Spiderman: You need exercise for a healthy body. You need to exercise every day. Like lifting those orange things (weights) and getting on that balance thing (elliptical).
Me: Yes, sweet heart. We all need healthy food, water, exercise, and sleep for a healthy body. Every day.
-end of conversation-
Cue to that evening (at least 12 hours later) when we've pulled into the garage and I'm getting him out of his carseat when he inquires with a scrutinizing scowl on his precious face:
"Momma, did you do your exercise today?!"
"Yes, love. I did."
"hmm. good." (with the intent scowl remaining)
(between you and me, I am counting the two flights of stairs between my parked car and my new apartment and the few trips I made it up and down as my exercise for the day. I'm sick. It counts.)
I didn't sacrifice hours of sleep and personal space nursing and co-sleeping with this child for many years past the comfortable American "norm" to have him think that HE needs to take care of ME. Again, after years of being age appropriately honest with him and avoiding trickery and bribery no matter how tempting it is, there is NO reason why he shouldn't trust me.

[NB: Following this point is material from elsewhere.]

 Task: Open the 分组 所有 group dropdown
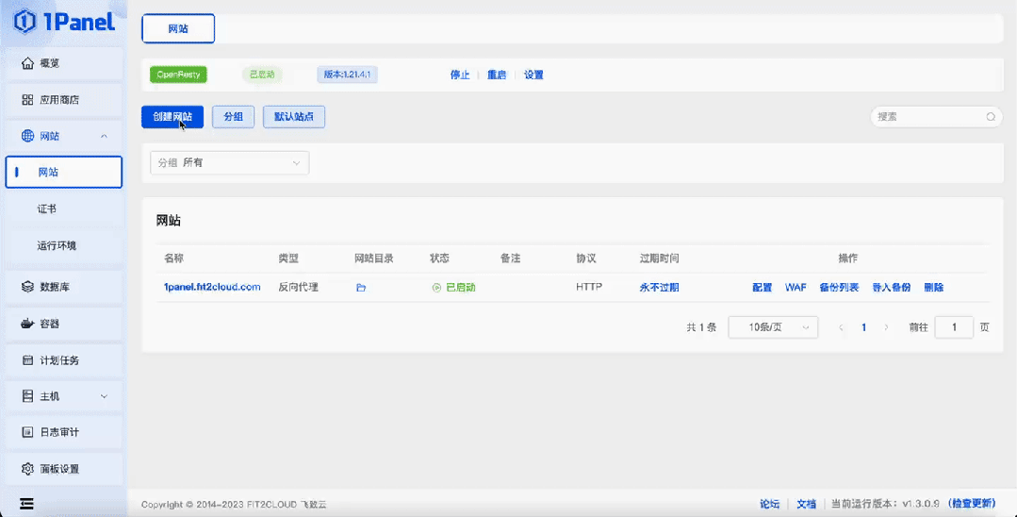(230, 163)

Except one: we share a nervous system.
Oh yeah, that one.
|my inner child. :)|
"Do what I say, Not what I do" isn't just ineffective because it is hypocritical, it is in effective because children are intuitive sponges with their internal radios dialed to their caretakers' frequencies.
Whether I give him anything to worry about or not, he will worry if I worry. Whether I tell him to care for himself first or not, he will feel responsible for others if he sees me do it. Whether I encourage him to play and be youthful or not, he will prioritize being "grown up" if that's what he sees me do.
If I needed a reason to embrace play, or to infuse my life with silliness and joy... that would top them all.
okay sweet boy, are you ready for this? we're going goofy and carefree!